Friday, 16 November 2007

Doris Salcedo at Tate Modern

When I was an art student a group of us paid a visit to the painter Patrick Heron’s house on the coast of west Cornwall. During the time he generously spent with us – we had a tour of his house, Eagles Nest, and its gardens, and he was gloriously indiscreet in his anecdotes – he told a story of the time when he was a trustee of the Tate Gallery and was accompanying the then prime minister, Margaret Thatcher, around the gallery. As they walked through the Duveen Galleries, at what is now Tate Britain, Thatcher took to encouraging them to install larger sculptures in it, gesticulating with her right arm as she marched along. Heron imitated her for us, illustrating how uncannily at home she would have looked if she had been attending the Nuremberg rallies in Nazi Germany.

Heaven knows what she would have made of Doris Salcedo’s Shibboleth in Tate Modern’s Turbine Hall (until 6 April 2008), a space that makes the Duveen gallery appear cupboard-like in comparison. Artists commissioned to make work in the hall for the Unilever Series have to take on the fact that it is a huge space, 35,000 square feet, they are dealing with. And it goes up and up.

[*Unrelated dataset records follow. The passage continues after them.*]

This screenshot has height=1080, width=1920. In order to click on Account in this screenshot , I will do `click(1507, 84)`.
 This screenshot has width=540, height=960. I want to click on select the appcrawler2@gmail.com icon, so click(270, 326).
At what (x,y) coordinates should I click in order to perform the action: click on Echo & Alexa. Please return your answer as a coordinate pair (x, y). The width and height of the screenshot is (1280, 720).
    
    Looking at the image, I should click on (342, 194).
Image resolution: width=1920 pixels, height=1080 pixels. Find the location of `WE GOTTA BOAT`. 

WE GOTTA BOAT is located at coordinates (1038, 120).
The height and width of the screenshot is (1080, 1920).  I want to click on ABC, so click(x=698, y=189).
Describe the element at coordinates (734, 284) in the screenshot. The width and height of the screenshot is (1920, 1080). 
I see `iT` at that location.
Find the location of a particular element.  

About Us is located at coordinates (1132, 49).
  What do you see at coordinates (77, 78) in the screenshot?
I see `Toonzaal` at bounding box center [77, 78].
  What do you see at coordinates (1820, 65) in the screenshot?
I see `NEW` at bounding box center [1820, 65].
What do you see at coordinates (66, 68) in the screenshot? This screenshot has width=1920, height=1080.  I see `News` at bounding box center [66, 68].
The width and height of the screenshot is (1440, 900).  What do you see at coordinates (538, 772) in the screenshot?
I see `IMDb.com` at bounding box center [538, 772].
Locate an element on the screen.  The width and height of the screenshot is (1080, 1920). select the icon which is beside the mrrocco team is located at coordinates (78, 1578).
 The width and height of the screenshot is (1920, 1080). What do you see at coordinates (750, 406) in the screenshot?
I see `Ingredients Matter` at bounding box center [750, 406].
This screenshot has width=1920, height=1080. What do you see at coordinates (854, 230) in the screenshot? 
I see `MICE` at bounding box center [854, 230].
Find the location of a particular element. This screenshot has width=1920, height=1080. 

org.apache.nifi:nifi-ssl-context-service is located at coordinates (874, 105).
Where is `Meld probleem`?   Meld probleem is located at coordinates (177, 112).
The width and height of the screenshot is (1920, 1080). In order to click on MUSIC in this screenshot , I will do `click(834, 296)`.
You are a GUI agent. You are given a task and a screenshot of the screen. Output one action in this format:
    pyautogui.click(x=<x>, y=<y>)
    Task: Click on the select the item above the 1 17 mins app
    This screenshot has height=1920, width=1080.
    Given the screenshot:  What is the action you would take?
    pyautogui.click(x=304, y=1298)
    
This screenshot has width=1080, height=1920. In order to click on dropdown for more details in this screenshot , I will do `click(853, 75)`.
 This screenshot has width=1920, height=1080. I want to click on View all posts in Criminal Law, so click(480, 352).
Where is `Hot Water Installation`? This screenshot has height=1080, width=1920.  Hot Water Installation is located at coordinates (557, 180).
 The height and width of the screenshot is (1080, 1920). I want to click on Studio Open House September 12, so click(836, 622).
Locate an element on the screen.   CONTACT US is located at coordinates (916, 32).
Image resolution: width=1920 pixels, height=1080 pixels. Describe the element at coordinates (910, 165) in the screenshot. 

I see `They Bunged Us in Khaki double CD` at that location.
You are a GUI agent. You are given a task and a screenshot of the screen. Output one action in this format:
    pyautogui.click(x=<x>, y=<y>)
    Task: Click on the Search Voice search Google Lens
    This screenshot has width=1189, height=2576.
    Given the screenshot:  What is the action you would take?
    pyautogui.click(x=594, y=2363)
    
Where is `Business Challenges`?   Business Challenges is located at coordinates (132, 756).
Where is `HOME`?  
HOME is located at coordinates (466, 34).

You have to look down to see her work, though, which is, in a kind of way, something that is not there. It is the space she has created, what she has taken away rather than what she has imported, that has attracted the crowds. The long, wandering crack, more than 500 feet of it, snakes from one end of the hall’s floor to the other. It looks authentic, as if it has been created naturally, large enough in places for fingers and ankles to go into and set the minds of personal injury solicitors racing. Nobody is looking up. Thatcher would probably twist her ankle in it, except it is most likely that she has never set foot in a gallery since that meeting with Heron.

The kids come to see it with us, with some of their cousins. It’s interesting what they like and don’t like, and the Unilever Series has captured their imagination more than once. Olafur Eliasson’s Weather Project did it, as did Carsten Holler’s slides. They run along the crack, stick their arms into it, someone falls into it and then a Tate attendant closes in on us. I feel you really haven’t experienced Shibboleth unless you have stepped into it, or at least twisted your ankle. It is the act of consummation that it deserves.

It doesn’t seem as if the Tate Modern building is falling down for the simple reason that the crack is in a gallery, just as I didn’t feel as if I was in a playground when Holler’s slides were installed. And anyway, the slides in Pirate’s Playhouse in Stoke Newington are just as good, there is a shorter queue, and you are surrounded by people who are simply out to have fun rather than read anything more into it.

Whether or not the children are touched by what Salcedo says it is about – colonial exploitation, racism and the uncomfortable truths that we are forced to confront (how Thatcher would have hated it) – they play natural games about boundaries around it. How kids respond to a piece of work is often more enlightening than how the critics do.